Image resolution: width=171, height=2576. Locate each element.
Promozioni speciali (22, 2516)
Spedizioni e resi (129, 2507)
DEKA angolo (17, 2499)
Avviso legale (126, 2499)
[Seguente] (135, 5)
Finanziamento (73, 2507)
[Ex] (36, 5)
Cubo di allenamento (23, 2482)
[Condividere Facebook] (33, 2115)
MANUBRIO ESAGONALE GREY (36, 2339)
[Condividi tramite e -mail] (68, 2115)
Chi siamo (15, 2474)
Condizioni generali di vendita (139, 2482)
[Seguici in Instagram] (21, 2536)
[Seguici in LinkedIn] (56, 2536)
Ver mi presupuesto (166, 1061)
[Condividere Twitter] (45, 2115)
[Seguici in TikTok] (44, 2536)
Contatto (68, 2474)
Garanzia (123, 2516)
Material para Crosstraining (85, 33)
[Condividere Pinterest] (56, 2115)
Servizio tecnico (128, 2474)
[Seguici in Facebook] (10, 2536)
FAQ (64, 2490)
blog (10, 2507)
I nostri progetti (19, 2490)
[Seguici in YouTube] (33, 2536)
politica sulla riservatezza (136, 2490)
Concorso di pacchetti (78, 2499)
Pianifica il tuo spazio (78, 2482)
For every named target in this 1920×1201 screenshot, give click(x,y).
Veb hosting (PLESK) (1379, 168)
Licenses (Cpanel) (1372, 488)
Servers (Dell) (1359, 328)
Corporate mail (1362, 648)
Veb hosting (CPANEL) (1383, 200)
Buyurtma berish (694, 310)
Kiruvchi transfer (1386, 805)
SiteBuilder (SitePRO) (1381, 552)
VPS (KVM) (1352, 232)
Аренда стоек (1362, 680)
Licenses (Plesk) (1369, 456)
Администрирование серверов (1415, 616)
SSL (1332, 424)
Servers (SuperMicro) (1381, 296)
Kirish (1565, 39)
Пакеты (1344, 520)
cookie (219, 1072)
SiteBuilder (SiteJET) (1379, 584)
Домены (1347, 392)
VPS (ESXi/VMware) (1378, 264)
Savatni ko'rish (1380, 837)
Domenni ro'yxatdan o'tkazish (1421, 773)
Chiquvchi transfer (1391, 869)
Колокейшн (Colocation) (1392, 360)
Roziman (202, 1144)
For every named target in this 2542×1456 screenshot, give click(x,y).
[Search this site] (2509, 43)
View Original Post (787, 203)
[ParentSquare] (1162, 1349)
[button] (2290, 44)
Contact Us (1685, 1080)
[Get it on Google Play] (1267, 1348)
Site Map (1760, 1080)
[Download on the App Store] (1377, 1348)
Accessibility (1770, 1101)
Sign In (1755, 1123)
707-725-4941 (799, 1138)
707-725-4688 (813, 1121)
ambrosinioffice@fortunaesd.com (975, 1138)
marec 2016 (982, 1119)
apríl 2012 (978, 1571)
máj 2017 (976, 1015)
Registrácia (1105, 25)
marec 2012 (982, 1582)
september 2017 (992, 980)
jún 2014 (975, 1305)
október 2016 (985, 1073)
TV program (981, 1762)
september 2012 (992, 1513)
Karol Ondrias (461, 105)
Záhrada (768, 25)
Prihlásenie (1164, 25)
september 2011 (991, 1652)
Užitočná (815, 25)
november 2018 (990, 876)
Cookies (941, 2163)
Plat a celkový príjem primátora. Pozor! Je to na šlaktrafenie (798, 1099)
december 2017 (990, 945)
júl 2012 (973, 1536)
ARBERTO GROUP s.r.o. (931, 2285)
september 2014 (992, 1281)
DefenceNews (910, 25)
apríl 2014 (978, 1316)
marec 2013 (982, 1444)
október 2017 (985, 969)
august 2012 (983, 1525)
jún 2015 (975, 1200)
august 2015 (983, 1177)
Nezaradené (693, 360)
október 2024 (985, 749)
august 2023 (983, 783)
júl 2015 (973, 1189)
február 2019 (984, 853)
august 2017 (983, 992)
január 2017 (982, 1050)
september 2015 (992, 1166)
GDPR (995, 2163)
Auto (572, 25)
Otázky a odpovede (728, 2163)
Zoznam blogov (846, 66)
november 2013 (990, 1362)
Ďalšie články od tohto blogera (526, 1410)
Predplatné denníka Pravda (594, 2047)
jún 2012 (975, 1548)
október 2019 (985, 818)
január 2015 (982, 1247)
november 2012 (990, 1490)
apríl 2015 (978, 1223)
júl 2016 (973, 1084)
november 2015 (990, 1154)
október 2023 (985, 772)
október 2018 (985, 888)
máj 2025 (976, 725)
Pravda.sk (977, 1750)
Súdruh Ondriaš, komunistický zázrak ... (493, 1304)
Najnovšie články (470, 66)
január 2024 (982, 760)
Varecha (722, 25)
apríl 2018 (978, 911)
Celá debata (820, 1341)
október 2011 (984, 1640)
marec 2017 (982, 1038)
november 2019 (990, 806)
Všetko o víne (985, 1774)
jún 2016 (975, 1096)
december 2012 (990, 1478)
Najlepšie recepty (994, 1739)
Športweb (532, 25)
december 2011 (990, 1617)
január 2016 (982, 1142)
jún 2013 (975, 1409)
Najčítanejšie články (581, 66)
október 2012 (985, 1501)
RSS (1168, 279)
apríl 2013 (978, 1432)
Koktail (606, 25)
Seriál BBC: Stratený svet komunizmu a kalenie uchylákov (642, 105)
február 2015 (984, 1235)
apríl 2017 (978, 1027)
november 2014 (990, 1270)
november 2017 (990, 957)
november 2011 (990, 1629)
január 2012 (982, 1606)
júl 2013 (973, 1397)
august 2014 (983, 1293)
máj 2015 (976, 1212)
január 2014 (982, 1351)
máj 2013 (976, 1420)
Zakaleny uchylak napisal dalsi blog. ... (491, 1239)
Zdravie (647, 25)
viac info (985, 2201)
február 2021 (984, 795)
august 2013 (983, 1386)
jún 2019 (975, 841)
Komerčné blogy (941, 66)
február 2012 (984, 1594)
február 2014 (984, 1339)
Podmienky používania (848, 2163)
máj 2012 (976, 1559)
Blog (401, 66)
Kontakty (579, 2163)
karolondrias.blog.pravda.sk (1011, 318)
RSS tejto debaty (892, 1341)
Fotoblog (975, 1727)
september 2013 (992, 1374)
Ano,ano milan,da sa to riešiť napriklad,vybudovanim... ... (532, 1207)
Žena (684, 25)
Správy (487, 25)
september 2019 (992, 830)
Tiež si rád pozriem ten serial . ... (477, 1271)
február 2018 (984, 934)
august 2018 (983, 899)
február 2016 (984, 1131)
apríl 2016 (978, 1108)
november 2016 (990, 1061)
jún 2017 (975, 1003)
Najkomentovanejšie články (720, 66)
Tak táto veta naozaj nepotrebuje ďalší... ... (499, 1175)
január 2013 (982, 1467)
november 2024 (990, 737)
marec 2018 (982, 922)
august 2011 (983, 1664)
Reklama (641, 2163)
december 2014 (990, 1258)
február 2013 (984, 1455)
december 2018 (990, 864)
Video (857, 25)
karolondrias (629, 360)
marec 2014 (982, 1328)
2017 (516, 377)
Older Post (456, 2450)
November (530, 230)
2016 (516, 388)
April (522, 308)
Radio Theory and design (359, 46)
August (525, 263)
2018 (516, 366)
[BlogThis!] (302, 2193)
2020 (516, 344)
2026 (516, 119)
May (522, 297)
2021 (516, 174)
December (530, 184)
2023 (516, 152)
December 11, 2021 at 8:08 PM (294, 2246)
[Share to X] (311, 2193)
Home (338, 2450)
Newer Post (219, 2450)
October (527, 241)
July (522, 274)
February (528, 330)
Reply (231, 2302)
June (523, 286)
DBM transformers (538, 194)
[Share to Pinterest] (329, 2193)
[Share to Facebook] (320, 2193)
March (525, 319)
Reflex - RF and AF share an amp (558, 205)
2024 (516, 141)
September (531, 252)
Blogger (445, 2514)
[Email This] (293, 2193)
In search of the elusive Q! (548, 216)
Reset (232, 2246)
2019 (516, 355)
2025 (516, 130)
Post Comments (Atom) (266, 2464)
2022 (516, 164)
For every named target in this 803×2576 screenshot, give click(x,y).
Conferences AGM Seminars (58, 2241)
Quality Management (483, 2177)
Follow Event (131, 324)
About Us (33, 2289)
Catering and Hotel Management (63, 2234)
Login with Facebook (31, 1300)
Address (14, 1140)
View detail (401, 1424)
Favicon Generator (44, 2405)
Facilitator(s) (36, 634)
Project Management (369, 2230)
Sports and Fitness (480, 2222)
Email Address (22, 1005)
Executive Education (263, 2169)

◇ ◇ ◇ ◇

> Brief
Please return exactly the lines from the one containing "DBM transformers (538, 194)" through the end of the entries above, adding no other line.

> Task response
DBM transformers (538, 194)
[Share to Pinterest] (329, 2193)
[Share to Facebook] (320, 2193)
March (525, 319)
Reflex - RF and AF share an amp (558, 205)
2024 (516, 141)
September (531, 252)
Blogger (445, 2514)
[Email This] (293, 2193)
In search of the elusive Q! (548, 216)
Reset (232, 2246)
2019 (516, 355)
2025 (516, 130)
Post Comments (Atom) (266, 2464)
2022 (516, 164)
For every named target in this 803×2576 screenshot, give click(x,y).
Conferences AGM Seminars (58, 2241)
Quality Management (483, 2177)
Follow Event (131, 324)
About Us (33, 2289)
Catering and Hotel Management (63, 2234)
Login with Facebook (31, 1300)
Address (14, 1140)
View detail (401, 1424)
Favicon Generator (44, 2405)
Facilitator(s) (36, 634)
Project Management (369, 2230)
Sports and Fitness (480, 2222)
Email Address (22, 1005)
Executive Education (263, 2169)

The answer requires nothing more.